======== Recorded data ========

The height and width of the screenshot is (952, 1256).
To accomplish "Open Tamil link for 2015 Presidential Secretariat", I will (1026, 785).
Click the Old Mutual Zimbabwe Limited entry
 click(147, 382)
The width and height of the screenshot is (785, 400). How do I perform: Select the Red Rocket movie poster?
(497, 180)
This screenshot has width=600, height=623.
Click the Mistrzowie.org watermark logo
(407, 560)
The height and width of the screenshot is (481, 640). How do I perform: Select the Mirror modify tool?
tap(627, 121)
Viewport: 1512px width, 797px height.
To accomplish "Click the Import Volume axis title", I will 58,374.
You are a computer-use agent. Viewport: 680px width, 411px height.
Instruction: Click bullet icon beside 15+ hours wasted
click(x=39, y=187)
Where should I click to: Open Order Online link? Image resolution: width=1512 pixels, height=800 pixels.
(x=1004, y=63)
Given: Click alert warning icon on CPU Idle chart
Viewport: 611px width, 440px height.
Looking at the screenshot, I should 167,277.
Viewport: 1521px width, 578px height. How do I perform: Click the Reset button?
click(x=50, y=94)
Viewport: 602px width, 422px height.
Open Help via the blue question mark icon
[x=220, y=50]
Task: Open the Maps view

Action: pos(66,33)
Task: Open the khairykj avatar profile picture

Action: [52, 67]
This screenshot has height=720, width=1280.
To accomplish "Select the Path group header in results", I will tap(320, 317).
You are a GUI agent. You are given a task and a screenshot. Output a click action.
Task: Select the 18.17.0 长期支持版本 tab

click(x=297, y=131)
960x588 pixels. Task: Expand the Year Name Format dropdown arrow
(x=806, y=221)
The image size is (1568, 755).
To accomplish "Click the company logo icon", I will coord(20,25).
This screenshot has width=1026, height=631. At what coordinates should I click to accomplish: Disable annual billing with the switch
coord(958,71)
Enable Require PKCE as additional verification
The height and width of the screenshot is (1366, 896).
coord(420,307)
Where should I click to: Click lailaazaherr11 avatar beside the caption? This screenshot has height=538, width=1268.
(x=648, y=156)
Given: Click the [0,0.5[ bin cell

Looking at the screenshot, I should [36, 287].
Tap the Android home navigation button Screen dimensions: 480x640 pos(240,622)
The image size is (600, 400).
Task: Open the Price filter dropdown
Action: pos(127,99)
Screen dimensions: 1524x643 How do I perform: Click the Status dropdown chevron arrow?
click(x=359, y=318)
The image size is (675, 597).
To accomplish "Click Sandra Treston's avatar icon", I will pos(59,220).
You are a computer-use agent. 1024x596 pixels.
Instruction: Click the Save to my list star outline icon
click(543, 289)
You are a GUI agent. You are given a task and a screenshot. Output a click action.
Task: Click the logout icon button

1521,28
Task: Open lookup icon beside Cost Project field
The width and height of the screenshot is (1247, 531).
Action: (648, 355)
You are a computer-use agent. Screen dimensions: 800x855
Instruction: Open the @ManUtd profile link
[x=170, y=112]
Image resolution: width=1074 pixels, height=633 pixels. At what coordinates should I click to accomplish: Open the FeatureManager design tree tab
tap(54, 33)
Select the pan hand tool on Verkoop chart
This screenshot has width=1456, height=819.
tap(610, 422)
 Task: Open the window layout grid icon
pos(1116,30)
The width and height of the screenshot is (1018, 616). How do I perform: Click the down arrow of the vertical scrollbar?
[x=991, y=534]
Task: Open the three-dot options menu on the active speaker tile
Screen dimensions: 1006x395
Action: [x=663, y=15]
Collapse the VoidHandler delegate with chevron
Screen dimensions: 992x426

========

- About this task
Start at the line containing "This screenshot has width=1456, height=819.". Repeat it and each line after it, word for word, to the end of the records.

- Result for this exercise
This screenshot has width=1456, height=819.
tap(610, 422)
 Task: Open the window layout grid icon
pos(1116,30)
The width and height of the screenshot is (1018, 616). How do I perform: Click the down arrow of the vertical scrollbar?
[x=991, y=534]
Task: Open the three-dot options menu on the active speaker tile
Screen dimensions: 1006x395
Action: [x=663, y=15]
Collapse the VoidHandler delegate with chevron
Screen dimensions: 992x426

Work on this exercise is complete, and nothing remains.